Thursday, December 10, 2009
It seems that there is only so long I can go without posting, writing, or somehow mentioning my beloved Koreatown. Readers should know by know that Ktown (as it is colloquially referred to as) is as good as it gets on the urban front here in LA. Not only is the densest of the city’s many nabes, it is the crown jewel with regards to its often maligned architecture. I mean, for an Angelino, Ktown has got it going on!
In a city so characterized by uninteresting sprawl and banal, suburban-esque developments, Koreatown, with its treasure trove of solid architecture, is something like a glimmering beacon of light. And even though its architecture quite literally spans the whole spectrum, I find much of the neighborhood to be stuck in a particularly romantic era: 1925. I know I’m getting carried away a bit, but it’s almost as the neighborhood is one giant prop for the Great Gatsby. The buildings, with their intricate detail and old-world grandeur and opulence, definitely bespeak of a bygone era.

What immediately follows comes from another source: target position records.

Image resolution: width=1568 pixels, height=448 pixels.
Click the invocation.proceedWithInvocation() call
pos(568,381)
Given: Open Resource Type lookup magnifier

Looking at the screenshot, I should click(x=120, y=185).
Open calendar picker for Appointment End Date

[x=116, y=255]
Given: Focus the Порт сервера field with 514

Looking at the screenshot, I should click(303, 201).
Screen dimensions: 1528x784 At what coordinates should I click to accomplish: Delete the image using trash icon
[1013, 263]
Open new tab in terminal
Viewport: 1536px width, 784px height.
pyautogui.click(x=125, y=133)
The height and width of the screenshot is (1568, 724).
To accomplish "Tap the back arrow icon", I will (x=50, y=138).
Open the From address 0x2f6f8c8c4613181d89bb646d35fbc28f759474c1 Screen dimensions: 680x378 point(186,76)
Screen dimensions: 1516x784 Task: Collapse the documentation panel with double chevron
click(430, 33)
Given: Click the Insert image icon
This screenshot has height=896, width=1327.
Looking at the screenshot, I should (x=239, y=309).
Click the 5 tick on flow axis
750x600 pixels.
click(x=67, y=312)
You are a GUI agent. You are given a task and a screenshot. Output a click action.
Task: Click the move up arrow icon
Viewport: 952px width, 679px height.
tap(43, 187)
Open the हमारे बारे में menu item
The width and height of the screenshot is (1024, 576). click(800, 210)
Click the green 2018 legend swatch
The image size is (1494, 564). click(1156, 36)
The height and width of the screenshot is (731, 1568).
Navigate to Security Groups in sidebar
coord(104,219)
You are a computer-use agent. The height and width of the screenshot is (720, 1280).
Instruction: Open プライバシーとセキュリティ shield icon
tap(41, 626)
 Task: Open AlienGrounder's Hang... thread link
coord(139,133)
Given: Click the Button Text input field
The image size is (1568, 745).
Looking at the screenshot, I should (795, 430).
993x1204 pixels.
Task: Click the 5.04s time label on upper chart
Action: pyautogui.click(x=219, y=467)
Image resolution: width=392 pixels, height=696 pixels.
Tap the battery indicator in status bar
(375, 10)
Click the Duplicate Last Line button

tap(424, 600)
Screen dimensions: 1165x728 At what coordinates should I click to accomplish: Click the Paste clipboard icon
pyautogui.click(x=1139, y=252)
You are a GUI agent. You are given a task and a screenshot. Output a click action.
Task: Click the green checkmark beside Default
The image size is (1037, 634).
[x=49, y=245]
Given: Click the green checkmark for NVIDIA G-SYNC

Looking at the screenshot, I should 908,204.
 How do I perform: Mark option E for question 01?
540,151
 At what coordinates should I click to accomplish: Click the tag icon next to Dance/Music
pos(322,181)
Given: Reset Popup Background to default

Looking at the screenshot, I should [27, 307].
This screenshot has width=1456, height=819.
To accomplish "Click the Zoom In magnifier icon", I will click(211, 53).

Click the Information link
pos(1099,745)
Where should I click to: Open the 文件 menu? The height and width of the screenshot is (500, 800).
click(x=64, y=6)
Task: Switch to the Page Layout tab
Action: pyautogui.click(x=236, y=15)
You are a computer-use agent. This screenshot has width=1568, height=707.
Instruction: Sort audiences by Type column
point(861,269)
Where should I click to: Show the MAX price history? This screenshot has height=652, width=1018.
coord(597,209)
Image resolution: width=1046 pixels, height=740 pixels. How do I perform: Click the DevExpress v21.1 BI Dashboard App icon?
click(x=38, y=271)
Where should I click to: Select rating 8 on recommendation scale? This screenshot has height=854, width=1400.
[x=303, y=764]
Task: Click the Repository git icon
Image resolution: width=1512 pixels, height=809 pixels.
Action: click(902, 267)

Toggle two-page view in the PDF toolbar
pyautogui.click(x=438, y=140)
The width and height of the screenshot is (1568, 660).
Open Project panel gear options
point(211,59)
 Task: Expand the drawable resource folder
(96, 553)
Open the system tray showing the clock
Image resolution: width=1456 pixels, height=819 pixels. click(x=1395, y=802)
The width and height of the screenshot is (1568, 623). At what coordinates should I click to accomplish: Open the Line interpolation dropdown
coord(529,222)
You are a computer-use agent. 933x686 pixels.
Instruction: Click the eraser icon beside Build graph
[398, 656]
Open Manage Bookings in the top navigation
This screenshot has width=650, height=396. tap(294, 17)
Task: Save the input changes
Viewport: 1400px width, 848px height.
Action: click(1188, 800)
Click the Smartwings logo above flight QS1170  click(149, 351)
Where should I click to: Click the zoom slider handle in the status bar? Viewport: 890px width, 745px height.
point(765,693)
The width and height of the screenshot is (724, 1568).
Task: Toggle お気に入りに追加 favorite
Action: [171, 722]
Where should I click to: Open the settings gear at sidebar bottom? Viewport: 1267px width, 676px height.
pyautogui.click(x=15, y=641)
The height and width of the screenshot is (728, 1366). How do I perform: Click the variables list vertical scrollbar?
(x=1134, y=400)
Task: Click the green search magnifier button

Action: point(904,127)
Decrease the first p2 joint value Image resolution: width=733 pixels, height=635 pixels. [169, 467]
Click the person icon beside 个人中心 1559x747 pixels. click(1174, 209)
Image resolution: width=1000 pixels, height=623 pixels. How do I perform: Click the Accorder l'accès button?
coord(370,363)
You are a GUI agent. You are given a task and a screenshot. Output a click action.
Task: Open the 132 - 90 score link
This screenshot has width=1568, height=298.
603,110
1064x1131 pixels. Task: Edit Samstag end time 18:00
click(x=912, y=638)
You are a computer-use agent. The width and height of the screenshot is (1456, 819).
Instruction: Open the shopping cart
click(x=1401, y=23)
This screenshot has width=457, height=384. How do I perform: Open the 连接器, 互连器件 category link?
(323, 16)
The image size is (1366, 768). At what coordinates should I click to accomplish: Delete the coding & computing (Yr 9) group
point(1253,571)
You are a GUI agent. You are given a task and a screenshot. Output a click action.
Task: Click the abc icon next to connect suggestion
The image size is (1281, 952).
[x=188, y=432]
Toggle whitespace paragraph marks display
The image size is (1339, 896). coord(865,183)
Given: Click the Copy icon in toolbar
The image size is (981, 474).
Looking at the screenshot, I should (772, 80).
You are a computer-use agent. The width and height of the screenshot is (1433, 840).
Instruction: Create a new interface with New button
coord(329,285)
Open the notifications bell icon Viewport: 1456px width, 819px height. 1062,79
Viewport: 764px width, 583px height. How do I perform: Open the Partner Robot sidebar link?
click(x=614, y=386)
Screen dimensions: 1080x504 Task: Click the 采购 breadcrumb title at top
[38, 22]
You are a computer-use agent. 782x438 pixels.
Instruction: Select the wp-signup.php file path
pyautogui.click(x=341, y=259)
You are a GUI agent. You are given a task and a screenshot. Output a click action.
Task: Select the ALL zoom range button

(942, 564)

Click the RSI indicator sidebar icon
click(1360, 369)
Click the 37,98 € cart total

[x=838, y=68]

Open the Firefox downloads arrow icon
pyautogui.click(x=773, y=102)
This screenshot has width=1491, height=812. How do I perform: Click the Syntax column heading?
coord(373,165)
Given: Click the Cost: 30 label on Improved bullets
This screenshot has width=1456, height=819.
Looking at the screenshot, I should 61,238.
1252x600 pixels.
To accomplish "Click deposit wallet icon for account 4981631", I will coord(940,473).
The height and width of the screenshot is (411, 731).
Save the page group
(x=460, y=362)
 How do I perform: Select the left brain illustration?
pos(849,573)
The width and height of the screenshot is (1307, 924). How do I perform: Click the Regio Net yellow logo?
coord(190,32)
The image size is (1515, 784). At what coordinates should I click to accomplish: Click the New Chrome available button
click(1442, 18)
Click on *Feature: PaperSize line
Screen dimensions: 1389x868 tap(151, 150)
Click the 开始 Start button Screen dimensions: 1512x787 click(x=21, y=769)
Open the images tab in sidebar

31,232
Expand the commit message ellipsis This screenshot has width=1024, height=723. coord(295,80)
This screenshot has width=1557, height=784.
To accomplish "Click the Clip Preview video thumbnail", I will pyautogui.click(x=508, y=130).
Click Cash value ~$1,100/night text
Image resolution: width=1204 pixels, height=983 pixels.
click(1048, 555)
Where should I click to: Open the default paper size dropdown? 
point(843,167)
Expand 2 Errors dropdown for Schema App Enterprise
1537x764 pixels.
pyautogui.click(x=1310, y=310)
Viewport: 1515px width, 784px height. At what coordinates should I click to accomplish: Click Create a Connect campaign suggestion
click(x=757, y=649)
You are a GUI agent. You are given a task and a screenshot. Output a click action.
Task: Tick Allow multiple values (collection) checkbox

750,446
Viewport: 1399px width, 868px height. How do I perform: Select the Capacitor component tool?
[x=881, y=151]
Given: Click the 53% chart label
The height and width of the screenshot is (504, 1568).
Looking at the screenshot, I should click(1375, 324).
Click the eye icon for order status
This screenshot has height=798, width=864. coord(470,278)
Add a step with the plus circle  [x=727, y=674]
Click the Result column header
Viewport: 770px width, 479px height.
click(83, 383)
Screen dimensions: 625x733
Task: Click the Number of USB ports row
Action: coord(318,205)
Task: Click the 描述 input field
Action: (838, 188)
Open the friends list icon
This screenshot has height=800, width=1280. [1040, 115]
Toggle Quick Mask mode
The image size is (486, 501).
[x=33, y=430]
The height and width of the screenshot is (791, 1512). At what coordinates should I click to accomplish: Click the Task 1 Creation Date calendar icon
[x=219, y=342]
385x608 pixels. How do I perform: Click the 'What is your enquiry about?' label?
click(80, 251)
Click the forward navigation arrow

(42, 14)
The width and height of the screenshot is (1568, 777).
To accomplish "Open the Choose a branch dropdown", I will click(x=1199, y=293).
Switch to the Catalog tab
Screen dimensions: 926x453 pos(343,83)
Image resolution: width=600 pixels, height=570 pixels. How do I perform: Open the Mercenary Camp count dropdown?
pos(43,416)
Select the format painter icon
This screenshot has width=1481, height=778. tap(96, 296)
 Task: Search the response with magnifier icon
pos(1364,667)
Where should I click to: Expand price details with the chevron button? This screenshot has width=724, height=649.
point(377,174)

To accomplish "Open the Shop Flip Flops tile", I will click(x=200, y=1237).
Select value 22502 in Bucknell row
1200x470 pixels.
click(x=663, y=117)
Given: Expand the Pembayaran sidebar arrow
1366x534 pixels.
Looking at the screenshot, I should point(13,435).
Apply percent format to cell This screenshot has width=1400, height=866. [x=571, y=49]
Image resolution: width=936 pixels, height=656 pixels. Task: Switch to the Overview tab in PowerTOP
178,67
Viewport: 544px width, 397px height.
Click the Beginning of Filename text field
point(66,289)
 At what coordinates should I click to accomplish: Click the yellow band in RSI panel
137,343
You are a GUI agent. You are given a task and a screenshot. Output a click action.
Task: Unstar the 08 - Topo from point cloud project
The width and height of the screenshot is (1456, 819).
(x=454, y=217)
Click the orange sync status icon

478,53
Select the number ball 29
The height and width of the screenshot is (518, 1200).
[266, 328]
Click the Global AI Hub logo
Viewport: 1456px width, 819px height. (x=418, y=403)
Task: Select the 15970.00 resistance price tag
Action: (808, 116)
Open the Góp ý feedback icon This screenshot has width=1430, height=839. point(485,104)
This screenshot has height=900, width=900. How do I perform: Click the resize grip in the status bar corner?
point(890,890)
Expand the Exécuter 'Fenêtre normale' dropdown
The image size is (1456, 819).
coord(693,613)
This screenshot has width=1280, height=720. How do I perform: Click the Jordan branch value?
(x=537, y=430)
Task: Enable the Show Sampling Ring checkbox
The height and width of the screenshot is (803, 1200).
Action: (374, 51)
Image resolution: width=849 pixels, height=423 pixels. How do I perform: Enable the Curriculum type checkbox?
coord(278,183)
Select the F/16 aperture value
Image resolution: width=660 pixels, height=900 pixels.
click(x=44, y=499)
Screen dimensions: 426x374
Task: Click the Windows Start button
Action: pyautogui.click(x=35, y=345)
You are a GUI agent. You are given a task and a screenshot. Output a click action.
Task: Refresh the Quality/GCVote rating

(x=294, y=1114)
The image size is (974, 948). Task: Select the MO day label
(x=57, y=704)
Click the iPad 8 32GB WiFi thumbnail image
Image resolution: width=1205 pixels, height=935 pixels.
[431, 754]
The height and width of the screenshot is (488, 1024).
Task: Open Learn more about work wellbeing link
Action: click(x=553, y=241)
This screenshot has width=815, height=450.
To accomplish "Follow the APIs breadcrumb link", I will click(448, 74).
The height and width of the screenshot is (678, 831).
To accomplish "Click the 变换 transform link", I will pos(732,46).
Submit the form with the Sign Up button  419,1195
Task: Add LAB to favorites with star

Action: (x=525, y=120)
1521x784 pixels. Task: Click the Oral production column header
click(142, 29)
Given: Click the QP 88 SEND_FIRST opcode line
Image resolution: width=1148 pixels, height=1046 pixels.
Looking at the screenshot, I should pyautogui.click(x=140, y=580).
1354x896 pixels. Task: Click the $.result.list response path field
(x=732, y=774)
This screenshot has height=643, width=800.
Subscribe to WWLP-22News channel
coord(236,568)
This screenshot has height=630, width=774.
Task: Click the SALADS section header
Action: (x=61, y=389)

This area I’m talking about, New Hampshire and 5th, is one of many stuck in a 1920s timewarp. Anchored on one end is a prominent former Jewish temple – now a Korean Presbyterian Church – done in a splendid Mediterranean-influenced style of Art Deco. The other is a favorite building of mine, a gorgeous 1925 Neo-Classical mid-rise. I tell you, there’s something special about the balconies on it, man. Though balconies aren’t used much around these parts, during the sweltering-hot summers, it is not at all uncommon to see men perched on such balconies, wearing nothing but a wife-beater (literally, lol), enjoying a smoke in the cool evening breeze.
These kind of buildings, with their rich history only exemplify my previously-stated opinion that LA is a true polyglot city; one that is in constant flux. And amidst the architectural diversity is something I find very LA: the fact that no singly style prevails over another or really dominates the area – that ties into the whole polyglot theme. Kinda how the “Korea” in the Koreatown name is almost an anomaly, with the some 60% of the nabe being Hispanic (which is diverse in and of itself), but also having visible Bengali, Black, Filipino, Vietnamese and White populations.
Which reminds me, the whole Mid-Wilshire (along with Boyle Heights) was once Jewish. But that, too, changed as Jews attained affluence and sought new digs in locales such as the Fairfax District, Pico-Union and parts of the (Southern) San Fernando Valley such as North Hollywood and locales along Ventura Blvd. Case in point, the current location of the aforementioned temple is on a high-rise studded section of Wilshire Blvd in West LA often called the “Golden Mile.”
The architecture, on average, is from the 1920s-1940s (i.e pre-war in nature), and tend to be hallmarks of a time from when the nabe was once one of the ritziest in LA. Much of it is from the same era when women wore white gloves to catch the trolley and donned Channel suits meeting acquaintances for lunch at the park. The surrounding blocks are largely made up of low-slung French-Normandy houses, amongst other 1920s Colonial Revival styles. Also in the mix is a good-sized contingent of rather unattractive 1970s multifamily units, too. Regardless, the neighborhood in its current state is, uh, quite “different,” to say the very least.
Ktown, with its numerous personalities, colorful history, and extremely multifaceted nature, is a very LA neighborhood. Marked by no shortage of diversity and practically lurking with both intrigue and character, is is to no surprise that I count it among my favorites. And as far as urbanity in LA goes, having some of the densest census tracts outside of Manhattan, and one of the best collection of 1920s-1940 architecture in the Sunbelt, it should be a no-brainer.